The Tenderloin, 1906

Guy Pene du Bois

Watercolor and ink on paper
7 34 × 5 34 inches

Signed (at lower right): Guy Pène du Bois

Provenance

The artist
Private collection, France

Guy Pène du Bois began his career in art at the age of fifteen when he enrolled at the New York School of Art and studied under three leading American painters: William Merritt Chase, Kenneth Hayes Miller, and Robert Henri.  The latter’s approach to painting the world as he saw it was perhaps most influential on the young Pène du Bois, and formed the basis of his aesthetic language.  An extended trip to Paris with his father in 1905 further served to inspire the artist, who was enthralled with the fashionable street life and stage performances; he also spent much time exploring the Parisian museums and galleries.

In 1906, Pène du Bois returned to New York and found work at the New York American where he served as a crime reporter by day and an opera critic by night.  This window into two varying aspects of society provided him with ample material for his paintings and drawings.  Pène du Bois was assigned by his paper’s editors to the Tenderloin District—the area between West 14th and West 34th Streets—where beer gardens, theaters, gambling dens, and bordellos thrived.  The artist was quite taken with the lively, sordid activities that took place around him.  His works from this period are acutely observed, and he rendered his subjects with a sympathetic, though somewhat humorous, eye.

The Tenderloin Club, where this scene is set, was on West 30th Street, directly opposite the busy police station.
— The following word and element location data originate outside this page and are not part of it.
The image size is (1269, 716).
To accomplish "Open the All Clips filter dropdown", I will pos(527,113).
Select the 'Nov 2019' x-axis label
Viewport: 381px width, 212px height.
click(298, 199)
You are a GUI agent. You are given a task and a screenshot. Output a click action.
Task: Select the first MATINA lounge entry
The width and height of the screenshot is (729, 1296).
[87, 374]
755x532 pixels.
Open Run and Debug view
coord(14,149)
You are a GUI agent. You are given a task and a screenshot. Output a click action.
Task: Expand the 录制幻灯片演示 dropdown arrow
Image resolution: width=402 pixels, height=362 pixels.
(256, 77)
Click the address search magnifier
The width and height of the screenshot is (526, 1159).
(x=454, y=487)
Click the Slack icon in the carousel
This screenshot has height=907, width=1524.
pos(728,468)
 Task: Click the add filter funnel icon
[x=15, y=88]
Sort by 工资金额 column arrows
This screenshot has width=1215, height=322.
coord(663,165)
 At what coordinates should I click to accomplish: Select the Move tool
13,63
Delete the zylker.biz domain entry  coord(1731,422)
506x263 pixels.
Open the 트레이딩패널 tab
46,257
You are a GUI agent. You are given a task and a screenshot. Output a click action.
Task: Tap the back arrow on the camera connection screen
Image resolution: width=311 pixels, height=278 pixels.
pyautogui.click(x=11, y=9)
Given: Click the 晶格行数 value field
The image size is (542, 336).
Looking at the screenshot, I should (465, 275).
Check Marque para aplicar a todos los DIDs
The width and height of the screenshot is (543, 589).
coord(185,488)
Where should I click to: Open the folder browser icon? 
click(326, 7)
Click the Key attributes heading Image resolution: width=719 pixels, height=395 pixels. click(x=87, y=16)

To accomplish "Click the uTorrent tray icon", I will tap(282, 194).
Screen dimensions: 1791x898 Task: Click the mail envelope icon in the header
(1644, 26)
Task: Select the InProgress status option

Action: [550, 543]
Pène du Bois depicts the frenetic activity of the club’s patrons, although his figures appear static.  The two women at the center of the composition come and go in what could almost be considered a choreographed movement; they alternate between facing out to the viewer and facing inward, not interacting with each other but each on her way to a destination.  Observed from the side is a woman with a longer, mustard-colored jacket and an exaggeratedly large hat.  A matron, perhaps, with arms akimbo, she silently observes the younger women.  Two men are shown in profile, their gaze directed to the women, both seen and unseen.  The muted colors reflect Pène du Bois’ roots as a member of the Ashcan school; the only reds appear in the rouge of the woman coming toward the viewer and the hat of the woman walking away.  With a wink to the viewer, the artist has the central woman lift her skirts while she walks, revealing, in the slackened fabric, a missed button and subsequent gaping view of her slip.

Exhibited

  • New York: As They Saw it, Bernard Goldberg Fine Arts, The International Fine Art Fair, Park Avenue Armory, New York, May 13 – 18, 2005, p. 4, illus., p. 9.